Кабинет. Комната, в которой Марина работала, пока Артём был в саду. Её единственный угол тишины.
— Это мой рабочий кабинет, — тихо сказала она. — Я там провожу весь день.
— А ты не можешь… ну, пока… на кухне работать, что ли?
Саша не вмешался. Он даже не поднял головы от телефона.
Лариса Алексеевна позвонила на следующий день.
— Мариночка, не устраивай трагедий. Женечке сейчас тяжело. Ты же женщина, будь мудрее. Не гони человека, он родной.
— Лариса Алексеевна, это не трагедия. Это вторжение.
— Ах, ну вот! Началось. Ты всегда такая! Тебе только своё удобство. А Саша молчит — умница, терпит.
Марина повесила трубку, не дослушав. Она впервые позволила себе это. Руки дрожали.

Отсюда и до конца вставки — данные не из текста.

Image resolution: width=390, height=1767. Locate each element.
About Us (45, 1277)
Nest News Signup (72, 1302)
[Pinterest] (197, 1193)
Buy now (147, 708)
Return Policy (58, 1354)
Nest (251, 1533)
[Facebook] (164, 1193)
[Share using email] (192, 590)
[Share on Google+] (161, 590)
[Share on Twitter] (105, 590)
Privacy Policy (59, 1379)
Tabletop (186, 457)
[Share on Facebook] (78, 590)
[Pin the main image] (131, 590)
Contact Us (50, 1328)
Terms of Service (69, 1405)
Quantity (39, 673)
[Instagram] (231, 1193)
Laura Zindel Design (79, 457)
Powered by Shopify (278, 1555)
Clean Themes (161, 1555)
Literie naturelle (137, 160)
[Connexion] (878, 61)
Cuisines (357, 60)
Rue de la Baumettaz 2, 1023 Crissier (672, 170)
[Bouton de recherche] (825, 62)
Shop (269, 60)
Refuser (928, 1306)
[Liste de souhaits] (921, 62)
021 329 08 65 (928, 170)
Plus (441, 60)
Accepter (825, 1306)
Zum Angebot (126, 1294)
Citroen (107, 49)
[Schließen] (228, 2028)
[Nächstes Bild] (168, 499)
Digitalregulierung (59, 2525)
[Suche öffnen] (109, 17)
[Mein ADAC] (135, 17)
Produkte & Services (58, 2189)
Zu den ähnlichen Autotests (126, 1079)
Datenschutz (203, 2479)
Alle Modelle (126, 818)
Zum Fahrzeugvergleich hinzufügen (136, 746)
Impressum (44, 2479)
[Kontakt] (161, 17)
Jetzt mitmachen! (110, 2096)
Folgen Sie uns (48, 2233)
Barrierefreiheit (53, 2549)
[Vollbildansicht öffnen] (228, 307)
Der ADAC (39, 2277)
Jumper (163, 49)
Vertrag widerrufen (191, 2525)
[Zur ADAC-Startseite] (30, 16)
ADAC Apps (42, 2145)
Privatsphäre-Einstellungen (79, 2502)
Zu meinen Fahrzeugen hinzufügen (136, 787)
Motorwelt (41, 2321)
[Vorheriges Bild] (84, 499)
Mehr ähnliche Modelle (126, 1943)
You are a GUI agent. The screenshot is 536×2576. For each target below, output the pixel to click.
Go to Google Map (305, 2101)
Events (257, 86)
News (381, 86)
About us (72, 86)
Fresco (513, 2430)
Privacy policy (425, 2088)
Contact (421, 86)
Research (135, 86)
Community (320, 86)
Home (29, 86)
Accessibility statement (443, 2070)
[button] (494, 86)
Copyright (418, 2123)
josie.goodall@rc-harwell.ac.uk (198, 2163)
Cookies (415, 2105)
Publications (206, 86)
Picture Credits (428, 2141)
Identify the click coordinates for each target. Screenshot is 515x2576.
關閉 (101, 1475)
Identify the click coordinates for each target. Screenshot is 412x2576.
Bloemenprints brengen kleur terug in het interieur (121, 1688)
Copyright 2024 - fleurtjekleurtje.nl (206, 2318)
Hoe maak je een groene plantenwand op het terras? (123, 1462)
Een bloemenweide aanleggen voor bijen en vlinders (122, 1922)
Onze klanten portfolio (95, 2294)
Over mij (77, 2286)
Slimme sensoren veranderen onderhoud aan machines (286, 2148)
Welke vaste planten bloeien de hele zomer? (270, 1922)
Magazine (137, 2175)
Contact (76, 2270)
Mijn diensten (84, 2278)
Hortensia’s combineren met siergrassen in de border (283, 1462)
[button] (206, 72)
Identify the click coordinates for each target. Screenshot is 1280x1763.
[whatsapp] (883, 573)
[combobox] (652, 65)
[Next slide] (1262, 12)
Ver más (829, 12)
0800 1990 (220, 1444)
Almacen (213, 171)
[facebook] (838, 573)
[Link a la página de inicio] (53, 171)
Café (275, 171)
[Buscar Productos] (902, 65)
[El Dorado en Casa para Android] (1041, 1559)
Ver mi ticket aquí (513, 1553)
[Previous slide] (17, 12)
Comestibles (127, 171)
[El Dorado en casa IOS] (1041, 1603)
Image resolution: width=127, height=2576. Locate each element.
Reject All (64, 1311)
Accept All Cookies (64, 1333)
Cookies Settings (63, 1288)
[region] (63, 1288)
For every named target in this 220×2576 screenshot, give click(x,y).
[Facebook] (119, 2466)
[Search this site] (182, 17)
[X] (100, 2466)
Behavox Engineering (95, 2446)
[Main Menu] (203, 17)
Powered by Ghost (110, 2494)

В течение двух недель квартира перестала быть домом. Женя смотрел телевизор до трёх ночи, заказывал еду, не убирал за собой. Иногда появлялись его друзья — «на часик», с пивом и рассказами про «дурочку Аню». Артём начал жаловаться, что не может заснуть. Он стал капризным, беспокойным.
Марина не выдержала.
— Саша, мы уезжаем. Я — с Артёмом.
— Куда ты уедешь? Ты же нигде не прописана. Эта квартира — мамино имя. И машину она оформила на себя, если ты помнишь. И деньги на ремонт — её.
Марина молчала.
— Ты хочешь всё бросить? Из-за времёнщика? Из-за моего брата?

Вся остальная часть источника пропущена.